Schedule 3 applies if you currently hold any bridging visa or currently do not hold any visa at all, and you are lodging an onshore partner visa in Australia.
This generally occurs if you are in Australia waiting for a Tribunal appeal hearing or Court hearing in relation to your visa refusal or cancellation, or if you overstayed your prior visa and you are currently unlawfully in Australia.
In this situation, you are allowed to lodge a valid partner visa application while you are in Australia as long as your prior visa refusal was not a partner visa refusal.
Schedule 3 – Partner visa
Generally speaking, in order to satisfy the requirements under Schedule 3, you will need to demonstrate that there are ‘compelling reasons’ that affect the circumstances of your application (‘compelling reasons’ requirement). There are no specific circumstances or events defined under the law as ‘compelling reasons’. Whether the circumstances of your application are considered to be compelling is at the discretion of the case officer that assesses and decides your application.
If the Department sends you correspondence to address this requirement, then you likely will receive a request like the following example:
As stated in the above example of the Department’s correspondence, visa application and circumstances are considered on a case by case basis.
If you currently do not hold any visa and you are unlawfully in Australia, then the Department will also likely ask you to provide an explanation in relation to why you overstayed your last visa and became unlawful.
The Department’s current policy guidelines indicate that the existence of a genuine relationship and the hardship suffered from separation are not in themselves sufficient reasons to satisfy the compelling reasons requirement:
An example of where the circumstances may not be compelling to waive the Schedule 3 requirements may be where an applicant has remained unlawful for a number of years, made little or no effort to regularise their status and claims compelling circumstances on the basis of a long term relationship with their sponsoring partner and/or hardship caused by separation if they were to apply outside Australia for the visa.
With the intent of the waiver provisions in mind, it is generally reasonable to expect that compelling reasons to exercise the waiver provision exist where an applicant’s circumstances happened beyond their control. That is, circumstances beyond the applicant’s control had led them to become unlawful and/or prevented them from regularising their status through means other than the Partner visa application for which they seek the waiver.
For example, in the scenario given earlier, it is reasonable to accept that compelling circumstances exist to waive the Schedule 3 criteria if, for reasons beyond the applicant’s control – such as severe illness or incapacity – the applicant was prevented from regularising their status in the years they had been unlawful.
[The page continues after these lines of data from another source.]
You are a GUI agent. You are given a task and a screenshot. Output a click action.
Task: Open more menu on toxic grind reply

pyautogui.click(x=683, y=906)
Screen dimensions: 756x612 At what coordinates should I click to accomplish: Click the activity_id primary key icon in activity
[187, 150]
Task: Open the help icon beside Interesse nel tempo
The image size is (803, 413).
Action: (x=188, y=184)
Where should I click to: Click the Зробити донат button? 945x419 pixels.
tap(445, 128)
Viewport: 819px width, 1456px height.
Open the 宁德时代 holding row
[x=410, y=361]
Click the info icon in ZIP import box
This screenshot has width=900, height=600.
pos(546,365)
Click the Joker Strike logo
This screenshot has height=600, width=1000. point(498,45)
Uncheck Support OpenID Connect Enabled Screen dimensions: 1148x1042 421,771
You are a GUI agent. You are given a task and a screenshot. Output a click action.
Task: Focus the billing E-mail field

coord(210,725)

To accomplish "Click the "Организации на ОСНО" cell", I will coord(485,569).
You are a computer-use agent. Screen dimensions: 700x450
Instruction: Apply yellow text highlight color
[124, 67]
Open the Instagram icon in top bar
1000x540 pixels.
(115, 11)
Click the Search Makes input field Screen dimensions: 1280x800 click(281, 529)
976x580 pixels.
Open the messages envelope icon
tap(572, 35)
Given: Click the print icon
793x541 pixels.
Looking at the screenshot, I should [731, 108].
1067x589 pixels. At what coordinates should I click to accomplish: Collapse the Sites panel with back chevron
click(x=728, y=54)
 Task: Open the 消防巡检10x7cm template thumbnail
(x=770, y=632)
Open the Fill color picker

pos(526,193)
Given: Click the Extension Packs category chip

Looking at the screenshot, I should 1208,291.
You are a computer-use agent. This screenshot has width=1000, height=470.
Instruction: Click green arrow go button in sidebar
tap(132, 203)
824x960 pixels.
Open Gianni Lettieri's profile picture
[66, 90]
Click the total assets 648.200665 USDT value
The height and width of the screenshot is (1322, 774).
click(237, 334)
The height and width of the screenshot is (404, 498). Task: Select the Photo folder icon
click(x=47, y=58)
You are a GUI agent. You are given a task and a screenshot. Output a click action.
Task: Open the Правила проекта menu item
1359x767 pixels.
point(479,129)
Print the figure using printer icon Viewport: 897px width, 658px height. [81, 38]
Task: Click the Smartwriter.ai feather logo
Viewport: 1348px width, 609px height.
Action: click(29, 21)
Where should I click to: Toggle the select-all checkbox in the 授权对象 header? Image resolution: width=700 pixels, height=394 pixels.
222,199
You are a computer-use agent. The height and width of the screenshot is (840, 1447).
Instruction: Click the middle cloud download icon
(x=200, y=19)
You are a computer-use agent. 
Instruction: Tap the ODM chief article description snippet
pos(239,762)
As a general rule, the existence of a genuine spouse or de facto relationship between the applicant and sponsoring partner, and/or the hardship suffered from the separation if the applicant were to leave, and apply for the visa, outside Australia are not, in themselves, compelling reasons not to apply the Schedule 3 criteria. This is because a genuine relationship forms the basis of all Partner visa applications, and hardship caused by separation, whilst it differs in degree from one case to another, is common in the Partner visa caseload, particularly in the offshore context where partners may be separated for extended periods during visa processing.
Policy intends that the waiver provision should not be applied where it is reasonable to expect the applicant to leave Australia and apply outside Australia for a Partner visa. This not only ensures fairness and equity to other applicants and discourages deliberate non-compliance, but also preserves the integrity of the Partner visa program in general and the waiver provisions in specific.
Matters that officers should take into consideration when assessing whether the applicant’s circumstances may be considered compelling include but are not limited to:
- any history of non-compliance by the applicant
- the length of time the applicant has been unlawful
- the reasons why the applicant became unlawful
- the reasons why the applicant did not seek to regularise their status sooner
- what steps, if any, the applicant has taken to regularise their status (other than applying for a Partner visa).
Will the Department approve my application?
The above policy guidelines essentially confirm that you need some ‘compelling reason’ that is beyond just your genuine relationship to satisfy this requirement, and ideally this circumstance should be one that is beyond the visa applicant’s control. Based on our experience with the Department’s assessment, we find that the following circumstances may satisfy the ‘compelling reasons’ requirement:
- Applicant and sponsor are looking after their Australian citizen child or children, where you can argue that the separation will adversely affect the Australian child or children, as well as requiring the sponsor alone to raise his or her child or children on a temporary basis for around 1-2 years and possibly longer given the Department’s processing times
- Applicant provides regular daily health care and household support for the sponsor, and/or other family members of the sponsor’s household
- Applicant is suffering severe illness or incapacity and is receiving treatment and support in Australia
You are allowed to rely on circumstances that occur after the lodgement of your visa application, as the compelling reason or a further compelling reason to satisfy this requirement. This includes events or circumstances that arise during the Department’s processing time, and the Tribunal’s processing time if you need to appeal. You are not limited to circumstances and facts that existed at or before the time of lodgement of your visa application.
Since the ‘compelling reasons’ requirement is assessed on a case by case basis, you can lodge an application and argue that any circumstance with a genuine relationship is compelling. However, the Department will generally refuse applications that are not consistent with their above guidelines.